> **Brief**:
The entries that follow include a run beginning at the line with "The width and height of the screenshot is (422, 392)." and ending at the line with "Click the double-arrow"; restate that run word for word and leave the rest out.

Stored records
Segment Open
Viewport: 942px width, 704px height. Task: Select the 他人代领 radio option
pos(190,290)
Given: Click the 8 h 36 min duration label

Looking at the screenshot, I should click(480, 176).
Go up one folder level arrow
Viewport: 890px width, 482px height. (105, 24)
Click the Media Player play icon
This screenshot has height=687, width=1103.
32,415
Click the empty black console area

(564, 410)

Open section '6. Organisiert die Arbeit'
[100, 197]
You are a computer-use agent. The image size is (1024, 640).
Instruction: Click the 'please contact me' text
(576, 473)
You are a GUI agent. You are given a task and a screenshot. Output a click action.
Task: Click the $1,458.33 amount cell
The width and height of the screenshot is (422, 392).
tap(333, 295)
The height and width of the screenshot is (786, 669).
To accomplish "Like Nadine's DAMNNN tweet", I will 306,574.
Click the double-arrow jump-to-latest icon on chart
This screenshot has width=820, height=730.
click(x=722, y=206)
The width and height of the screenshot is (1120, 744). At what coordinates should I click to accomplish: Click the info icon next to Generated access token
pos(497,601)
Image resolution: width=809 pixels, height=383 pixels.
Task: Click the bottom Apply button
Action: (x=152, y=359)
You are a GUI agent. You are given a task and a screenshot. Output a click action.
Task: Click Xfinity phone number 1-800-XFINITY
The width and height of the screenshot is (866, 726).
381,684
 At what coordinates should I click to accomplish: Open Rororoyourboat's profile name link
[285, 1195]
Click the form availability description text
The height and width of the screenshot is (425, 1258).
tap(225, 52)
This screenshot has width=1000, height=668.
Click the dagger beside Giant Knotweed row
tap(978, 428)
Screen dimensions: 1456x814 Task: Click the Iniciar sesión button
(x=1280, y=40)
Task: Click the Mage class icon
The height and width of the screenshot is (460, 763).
Segment Closed
> **Expected output**:
The width and height of the screenshot is (422, 392).
tap(333, 295)
The height and width of the screenshot is (786, 669).
To accomplish "Like Nadine's DAMNNN tweet", I will 306,574.
Click the double-arrow jump-to-latest icon on chart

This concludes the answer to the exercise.